To mobilize this argument, I discuss the interventions of Wendy Brown and Janet Halley, as well as queer left perspectives on the mainstream left, and how all of these may be understood in relation to contemporary debates on gay marriage and sex work. Although this piece is informed by my own engagements with both Old and New Left formations in the U.S. and in India, the examples and insights I offer here are mainly derived from my engagement with movements in the United States. This essay should be read within the tradition of internal critique, in the sense that my own commitments are allied with queer and sex worker struggles, with those of the left, and especially within the intersecting, though constrained, spaces that they share.

Terms of Critique

The terms “sexuality” and “the left” both beg clarification.
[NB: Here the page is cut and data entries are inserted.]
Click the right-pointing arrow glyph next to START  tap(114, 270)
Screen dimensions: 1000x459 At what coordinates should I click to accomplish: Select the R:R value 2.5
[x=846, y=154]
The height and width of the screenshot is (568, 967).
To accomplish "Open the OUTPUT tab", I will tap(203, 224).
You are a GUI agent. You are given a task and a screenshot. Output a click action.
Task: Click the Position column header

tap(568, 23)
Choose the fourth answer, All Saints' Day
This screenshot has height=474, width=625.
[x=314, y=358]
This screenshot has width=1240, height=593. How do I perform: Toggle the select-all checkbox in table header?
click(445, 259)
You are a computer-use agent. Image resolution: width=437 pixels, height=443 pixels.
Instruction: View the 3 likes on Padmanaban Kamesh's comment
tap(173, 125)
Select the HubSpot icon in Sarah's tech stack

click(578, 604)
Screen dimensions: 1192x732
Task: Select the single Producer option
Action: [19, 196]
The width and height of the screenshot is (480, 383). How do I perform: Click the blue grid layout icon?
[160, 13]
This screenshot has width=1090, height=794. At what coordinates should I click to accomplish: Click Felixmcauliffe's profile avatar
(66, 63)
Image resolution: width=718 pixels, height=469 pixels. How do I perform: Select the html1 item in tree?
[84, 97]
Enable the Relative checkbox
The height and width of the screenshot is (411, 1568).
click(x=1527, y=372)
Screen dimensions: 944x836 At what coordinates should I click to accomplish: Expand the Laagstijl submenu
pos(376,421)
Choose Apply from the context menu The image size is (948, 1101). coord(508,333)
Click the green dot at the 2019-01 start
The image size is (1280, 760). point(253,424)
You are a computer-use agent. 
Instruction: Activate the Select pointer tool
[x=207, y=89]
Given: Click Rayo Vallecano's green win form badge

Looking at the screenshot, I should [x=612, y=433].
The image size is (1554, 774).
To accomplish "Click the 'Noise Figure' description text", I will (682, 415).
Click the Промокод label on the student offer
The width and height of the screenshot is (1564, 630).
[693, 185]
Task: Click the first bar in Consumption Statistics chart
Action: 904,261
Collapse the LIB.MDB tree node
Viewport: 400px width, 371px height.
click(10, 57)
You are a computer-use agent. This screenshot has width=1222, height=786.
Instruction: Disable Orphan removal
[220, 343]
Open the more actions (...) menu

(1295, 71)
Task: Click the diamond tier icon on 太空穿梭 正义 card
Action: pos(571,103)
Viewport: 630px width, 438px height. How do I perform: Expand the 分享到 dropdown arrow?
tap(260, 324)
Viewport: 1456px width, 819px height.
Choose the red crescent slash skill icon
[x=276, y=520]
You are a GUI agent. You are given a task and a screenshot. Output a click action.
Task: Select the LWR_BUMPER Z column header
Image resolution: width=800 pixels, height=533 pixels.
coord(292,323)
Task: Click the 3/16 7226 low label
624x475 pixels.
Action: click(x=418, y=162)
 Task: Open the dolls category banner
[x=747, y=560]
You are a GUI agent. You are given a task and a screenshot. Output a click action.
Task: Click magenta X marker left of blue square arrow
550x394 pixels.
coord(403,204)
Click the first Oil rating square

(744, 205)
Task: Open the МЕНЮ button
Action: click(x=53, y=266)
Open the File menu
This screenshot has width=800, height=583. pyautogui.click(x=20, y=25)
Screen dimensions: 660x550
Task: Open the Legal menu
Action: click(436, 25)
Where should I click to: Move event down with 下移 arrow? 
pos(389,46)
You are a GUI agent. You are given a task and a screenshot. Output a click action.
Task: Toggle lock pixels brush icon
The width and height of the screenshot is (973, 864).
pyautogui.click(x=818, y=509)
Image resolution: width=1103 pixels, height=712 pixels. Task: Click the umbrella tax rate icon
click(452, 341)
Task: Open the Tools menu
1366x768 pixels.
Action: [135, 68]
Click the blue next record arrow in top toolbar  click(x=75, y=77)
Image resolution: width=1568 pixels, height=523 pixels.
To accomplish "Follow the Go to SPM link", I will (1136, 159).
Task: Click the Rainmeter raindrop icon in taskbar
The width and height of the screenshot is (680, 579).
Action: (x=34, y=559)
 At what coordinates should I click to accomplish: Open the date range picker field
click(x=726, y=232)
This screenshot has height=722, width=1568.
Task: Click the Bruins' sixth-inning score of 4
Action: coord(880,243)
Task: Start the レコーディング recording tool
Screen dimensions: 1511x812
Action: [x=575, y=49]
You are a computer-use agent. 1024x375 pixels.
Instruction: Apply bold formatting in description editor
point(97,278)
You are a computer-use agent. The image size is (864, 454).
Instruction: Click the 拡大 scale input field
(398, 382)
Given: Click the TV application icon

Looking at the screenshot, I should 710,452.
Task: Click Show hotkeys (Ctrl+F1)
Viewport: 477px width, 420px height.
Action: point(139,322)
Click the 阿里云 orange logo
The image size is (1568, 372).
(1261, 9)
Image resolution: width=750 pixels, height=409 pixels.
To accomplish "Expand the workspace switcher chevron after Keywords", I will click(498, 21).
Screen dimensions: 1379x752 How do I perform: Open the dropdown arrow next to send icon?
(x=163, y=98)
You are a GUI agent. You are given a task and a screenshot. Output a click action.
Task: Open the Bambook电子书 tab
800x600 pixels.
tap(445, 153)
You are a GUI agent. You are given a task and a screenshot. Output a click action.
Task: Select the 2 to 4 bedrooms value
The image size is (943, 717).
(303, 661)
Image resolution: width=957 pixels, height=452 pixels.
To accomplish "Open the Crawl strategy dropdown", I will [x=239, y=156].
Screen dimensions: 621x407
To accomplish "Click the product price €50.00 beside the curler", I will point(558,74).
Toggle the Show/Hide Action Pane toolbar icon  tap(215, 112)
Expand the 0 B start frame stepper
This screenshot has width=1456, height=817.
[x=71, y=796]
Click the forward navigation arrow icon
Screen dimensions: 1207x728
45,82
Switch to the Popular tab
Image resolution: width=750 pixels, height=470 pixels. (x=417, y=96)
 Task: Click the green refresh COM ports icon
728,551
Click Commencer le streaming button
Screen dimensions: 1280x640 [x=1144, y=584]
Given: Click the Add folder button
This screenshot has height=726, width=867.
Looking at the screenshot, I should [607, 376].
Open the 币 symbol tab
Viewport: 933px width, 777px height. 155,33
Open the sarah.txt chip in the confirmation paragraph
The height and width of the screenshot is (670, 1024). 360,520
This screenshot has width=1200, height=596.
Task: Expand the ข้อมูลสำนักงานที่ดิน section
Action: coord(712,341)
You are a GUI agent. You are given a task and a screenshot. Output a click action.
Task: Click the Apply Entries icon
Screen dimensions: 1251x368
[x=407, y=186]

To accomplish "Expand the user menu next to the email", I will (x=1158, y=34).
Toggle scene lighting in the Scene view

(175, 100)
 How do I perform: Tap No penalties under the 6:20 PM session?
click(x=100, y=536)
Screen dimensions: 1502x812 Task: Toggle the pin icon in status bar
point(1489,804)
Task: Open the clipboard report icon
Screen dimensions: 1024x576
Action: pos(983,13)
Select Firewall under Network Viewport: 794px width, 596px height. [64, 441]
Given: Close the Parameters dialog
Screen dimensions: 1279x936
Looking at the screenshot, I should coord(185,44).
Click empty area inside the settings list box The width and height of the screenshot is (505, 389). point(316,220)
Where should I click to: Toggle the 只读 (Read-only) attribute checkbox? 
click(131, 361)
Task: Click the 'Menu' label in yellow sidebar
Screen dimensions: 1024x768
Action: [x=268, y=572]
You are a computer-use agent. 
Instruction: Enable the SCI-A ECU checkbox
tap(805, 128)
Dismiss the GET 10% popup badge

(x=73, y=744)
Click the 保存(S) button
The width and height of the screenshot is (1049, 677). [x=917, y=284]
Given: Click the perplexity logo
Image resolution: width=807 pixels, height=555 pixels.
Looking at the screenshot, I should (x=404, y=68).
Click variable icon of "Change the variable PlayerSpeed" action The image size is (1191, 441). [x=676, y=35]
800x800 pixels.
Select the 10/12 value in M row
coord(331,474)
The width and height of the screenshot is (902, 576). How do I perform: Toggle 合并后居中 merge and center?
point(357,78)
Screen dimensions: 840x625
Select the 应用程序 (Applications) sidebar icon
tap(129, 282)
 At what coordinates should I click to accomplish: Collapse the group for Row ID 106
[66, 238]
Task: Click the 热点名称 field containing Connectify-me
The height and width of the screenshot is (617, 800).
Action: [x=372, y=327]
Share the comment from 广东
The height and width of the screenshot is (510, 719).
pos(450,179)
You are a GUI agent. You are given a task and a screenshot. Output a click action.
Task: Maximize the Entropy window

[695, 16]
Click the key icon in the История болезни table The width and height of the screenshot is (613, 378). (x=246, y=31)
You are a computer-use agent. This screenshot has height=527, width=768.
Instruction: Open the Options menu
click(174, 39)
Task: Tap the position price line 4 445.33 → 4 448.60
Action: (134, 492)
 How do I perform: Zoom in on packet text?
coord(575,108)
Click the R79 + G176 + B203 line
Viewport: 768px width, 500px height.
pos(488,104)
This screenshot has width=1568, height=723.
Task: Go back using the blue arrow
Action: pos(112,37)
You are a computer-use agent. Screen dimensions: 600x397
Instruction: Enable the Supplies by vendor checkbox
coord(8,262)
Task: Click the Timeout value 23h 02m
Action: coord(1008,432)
I use the terms “left” and “the left” in three contexts, enumerated here in order of their primacy to my critique. First, I use these terms to indicate the ethnographic category of “the left,” as constructed and inhabited by (and against) “progressive” and left activists in the U.S., and as it is used in the somewhat fraught daily life of American political discourse. Second, I use these terms to signal intellectual production and a set of social movements that use, and generate, political frameworks mediated through discourses of political economy. Third, I use these terms to indicate the tradition of scholarship and critique that has both rested within and extended Marxism. Given the rich and disparate nature of the Marxist tradition, the unity indicated by the term “the left,” always prepended by the definitive article and articulated in the singular, is especially ironic, considering that it describes an agglomeration in motion; as such, imbuing it with anything but the broadest descriptive characteristics, especially in this kind of schematic analysis, would be impossible. The efflorescence of leftist politics contributes to the complexity and irony of the unitary fiction that the term describes. At the same time, “politics” itself remains a fraught enterprise, in which hierarchies based on access to resources, members, and analysis remain. In a previous issue of The Scholar and Feminist OnlineLisa Lowe reminds us that politics cannot be sequestered within the state, an insight that helps to frame the problematics that emerge between sexuality and the left as well.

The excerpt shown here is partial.